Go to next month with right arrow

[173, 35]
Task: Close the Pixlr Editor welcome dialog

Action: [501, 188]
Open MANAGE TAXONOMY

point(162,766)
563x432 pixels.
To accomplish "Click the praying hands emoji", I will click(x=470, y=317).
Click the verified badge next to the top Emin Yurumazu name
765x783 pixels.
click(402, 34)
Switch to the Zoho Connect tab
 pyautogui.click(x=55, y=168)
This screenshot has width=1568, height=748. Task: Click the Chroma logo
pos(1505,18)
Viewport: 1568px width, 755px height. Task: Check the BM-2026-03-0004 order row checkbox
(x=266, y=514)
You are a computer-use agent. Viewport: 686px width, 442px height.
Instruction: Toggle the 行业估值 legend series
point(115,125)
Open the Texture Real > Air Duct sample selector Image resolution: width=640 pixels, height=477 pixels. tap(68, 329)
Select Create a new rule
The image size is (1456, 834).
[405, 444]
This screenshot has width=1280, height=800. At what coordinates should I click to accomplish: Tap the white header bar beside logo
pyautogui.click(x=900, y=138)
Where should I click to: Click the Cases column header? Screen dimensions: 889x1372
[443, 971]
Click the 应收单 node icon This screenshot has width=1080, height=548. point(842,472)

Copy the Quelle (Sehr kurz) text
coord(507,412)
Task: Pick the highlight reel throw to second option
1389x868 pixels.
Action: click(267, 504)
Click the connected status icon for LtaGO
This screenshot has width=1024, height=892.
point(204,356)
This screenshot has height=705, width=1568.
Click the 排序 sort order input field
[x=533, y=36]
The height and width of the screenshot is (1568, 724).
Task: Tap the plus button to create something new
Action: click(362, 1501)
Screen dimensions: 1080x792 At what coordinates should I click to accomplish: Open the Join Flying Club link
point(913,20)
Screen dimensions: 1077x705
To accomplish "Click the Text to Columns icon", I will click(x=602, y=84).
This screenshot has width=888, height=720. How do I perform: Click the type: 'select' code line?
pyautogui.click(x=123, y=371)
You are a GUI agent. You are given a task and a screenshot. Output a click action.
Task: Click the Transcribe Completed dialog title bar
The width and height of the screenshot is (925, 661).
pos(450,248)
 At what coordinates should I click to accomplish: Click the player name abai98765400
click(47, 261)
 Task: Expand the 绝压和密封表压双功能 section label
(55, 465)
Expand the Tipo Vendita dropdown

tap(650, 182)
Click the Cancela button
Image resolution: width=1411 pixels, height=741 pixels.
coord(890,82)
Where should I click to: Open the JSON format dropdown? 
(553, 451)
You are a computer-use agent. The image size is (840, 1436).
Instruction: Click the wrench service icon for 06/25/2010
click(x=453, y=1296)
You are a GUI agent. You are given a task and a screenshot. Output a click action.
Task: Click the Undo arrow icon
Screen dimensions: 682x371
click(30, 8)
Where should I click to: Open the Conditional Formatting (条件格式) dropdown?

::::

▸ **Assignment**: Set down each entry from above once more, exactly as written.

▸ **Written solution**:
Go to next month with right arrow

[173, 35]
Task: Close the Pixlr Editor welcome dialog

Action: [501, 188]
Open MANAGE TAXONOMY

point(162,766)
563x432 pixels.
To accomplish "Click the praying hands emoji", I will click(x=470, y=317).
Click the verified badge next to the top Emin Yurumazu name
765x783 pixels.
click(402, 34)
Switch to the Zoho Connect tab
 pyautogui.click(x=55, y=168)
This screenshot has width=1568, height=748. Task: Click the Chroma logo
pos(1505,18)
Viewport: 1568px width, 755px height. Task: Check the BM-2026-03-0004 order row checkbox
(x=266, y=514)
You are a computer-use agent. Viewport: 686px width, 442px height.
Instruction: Toggle the 行业估值 legend series
point(115,125)
Open the Texture Real > Air Duct sample selector Image resolution: width=640 pixels, height=477 pixels. tap(68, 329)
Select Create a new rule
The image size is (1456, 834).
[405, 444]
This screenshot has width=1280, height=800. At what coordinates should I click to accomplish: Tap the white header bar beside logo
pyautogui.click(x=900, y=138)
Where should I click to: Click the Cases column header? Screen dimensions: 889x1372
[443, 971]
Click the 应收单 node icon This screenshot has width=1080, height=548. point(842,472)

Copy the Quelle (Sehr kurz) text
coord(507,412)
Task: Pick the highlight reel throw to second option
1389x868 pixels.
Action: click(267, 504)
Click the connected status icon for LtaGO
This screenshot has width=1024, height=892.
point(204,356)
This screenshot has height=705, width=1568.
Click the 排序 sort order input field
[x=533, y=36]
The height and width of the screenshot is (1568, 724).
Task: Tap the plus button to create something new
Action: click(362, 1501)
Screen dimensions: 1080x792 At what coordinates should I click to accomplish: Open the Join Flying Club link
point(913,20)
Screen dimensions: 1077x705
To accomplish "Click the Text to Columns icon", I will click(x=602, y=84).
This screenshot has width=888, height=720. How do I perform: Click the type: 'select' code line?
pyautogui.click(x=123, y=371)
You are a GUI agent. You are given a task and a screenshot. Output a click action.
Task: Click the Transcribe Completed dialog title bar
The width and height of the screenshot is (925, 661).
pos(450,248)
 At what coordinates should I click to accomplish: Click the player name abai98765400
click(47, 261)
 Task: Expand the 绝压和密封表压双功能 section label
(55, 465)
Expand the Tipo Vendita dropdown

tap(650, 182)
Click the Cancela button
Image resolution: width=1411 pixels, height=741 pixels.
coord(890,82)
Where should I click to: Open the JSON format dropdown? 
(553, 451)
You are a computer-use agent. The image size is (840, 1436).
Instruction: Click the wrench service icon for 06/25/2010
click(x=453, y=1296)
You are a GUI agent. You are given a task and a screenshot. Output a click action.
Task: Click the Undo arrow icon
Screen dimensions: 682x371
click(30, 8)
Where should I click to: Open the Conditional Formatting (条件格式) dropdown?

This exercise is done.